News from Played in Britain
Golden girl Rebecca Adlington has the first word on historic swimming pools
February 4 2009
Olympic double gold medallist Rebecca Adlington, who learnt to swim in the 1934 Sherwood Baths in Mansfield, has penned the Foreword to Great Lengths, Played in Britain's long awaited book on the history and development of indoor swimming pools.
On sale from this website from Monday, February 9, and from all good bookshops in the coming weeks, Great Lengths is the culmination of 25 years research by Dr Ian Gordon, who as medical doctor to the British Olympic swimming team was on hand to see Adlington win both her gold medals at the 2008 Olympics in Beijing.
'I suppose I must have swum in at least 40 or 50 swimming pools around the country,' writes Adlington, 'and like most swimmers there are some that I like and some that I don't. But if you have swum in one particular pool all your life then it does mean something to you. You always have a connection to that place.
'For me, Sherwood Baths in Mansfield Woodhouse is my special pool. It's only a two minute walk from where we lived. It isn't necessarily the best pool, but it's not just about that. I was four when my mum first took me, and both my sisters and I learnt to swim there. We sort of grew up there too, wearing the yellow and black colours of the Sherwood Swimming Club.

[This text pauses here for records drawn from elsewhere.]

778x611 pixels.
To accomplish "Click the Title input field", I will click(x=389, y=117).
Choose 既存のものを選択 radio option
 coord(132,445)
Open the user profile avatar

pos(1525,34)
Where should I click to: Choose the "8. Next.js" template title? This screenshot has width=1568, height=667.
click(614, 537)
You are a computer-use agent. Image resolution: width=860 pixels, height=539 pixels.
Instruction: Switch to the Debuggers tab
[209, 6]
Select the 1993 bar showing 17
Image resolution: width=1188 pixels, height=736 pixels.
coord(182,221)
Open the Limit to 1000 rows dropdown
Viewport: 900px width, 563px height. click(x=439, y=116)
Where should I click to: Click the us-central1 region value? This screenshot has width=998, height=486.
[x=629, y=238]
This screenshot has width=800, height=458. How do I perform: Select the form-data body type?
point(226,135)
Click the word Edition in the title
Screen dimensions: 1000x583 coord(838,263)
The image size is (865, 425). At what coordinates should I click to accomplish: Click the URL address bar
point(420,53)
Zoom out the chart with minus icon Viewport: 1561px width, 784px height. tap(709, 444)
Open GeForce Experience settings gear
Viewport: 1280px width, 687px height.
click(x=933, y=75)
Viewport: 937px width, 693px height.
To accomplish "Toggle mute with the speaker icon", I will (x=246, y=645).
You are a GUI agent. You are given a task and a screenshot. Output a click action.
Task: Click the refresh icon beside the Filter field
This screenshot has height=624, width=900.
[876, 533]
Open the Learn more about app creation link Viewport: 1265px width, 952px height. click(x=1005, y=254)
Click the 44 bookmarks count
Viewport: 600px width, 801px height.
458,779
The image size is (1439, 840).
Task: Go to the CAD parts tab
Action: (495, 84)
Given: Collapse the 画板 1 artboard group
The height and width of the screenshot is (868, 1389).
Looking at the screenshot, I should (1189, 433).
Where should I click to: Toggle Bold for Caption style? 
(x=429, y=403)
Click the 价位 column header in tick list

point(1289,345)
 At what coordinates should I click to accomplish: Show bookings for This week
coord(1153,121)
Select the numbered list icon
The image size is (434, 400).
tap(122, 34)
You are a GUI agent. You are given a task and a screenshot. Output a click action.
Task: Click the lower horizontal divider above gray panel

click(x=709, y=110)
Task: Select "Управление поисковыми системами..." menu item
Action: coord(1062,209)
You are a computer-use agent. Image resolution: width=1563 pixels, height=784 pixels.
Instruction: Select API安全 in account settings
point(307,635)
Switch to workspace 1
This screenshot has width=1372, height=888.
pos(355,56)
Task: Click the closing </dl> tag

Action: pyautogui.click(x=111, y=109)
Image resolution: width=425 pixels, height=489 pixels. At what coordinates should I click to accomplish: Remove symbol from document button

'I hadn't realised until Ian Gordon told me that it was built as long as ago as 1934 and that it was paid for by the local coal miners' welfare fund. I don't think there are any miners in our family but I'm grateful for what those men did.'
A former competitive swimmer himself, Dr Gordon, a general practitioner in Dorset, has long been fascinated by historic baths, ever since he first took the plunge at his local Victorian baths in Worthing. Since then he has swum in hundreds of old pools, making copious notes and collecting thousands of images, several of which are published for the first time in Great Lengths.
Co-written by Played in Britain series editor Simon Inglis, Great Lengths has been brought to publication thanks to the assistance of English Heritage's HEEP research fund and S+P Architects, designers of over a hundred modern pools, including London's Aquatic Centre for the 2012 Olympics.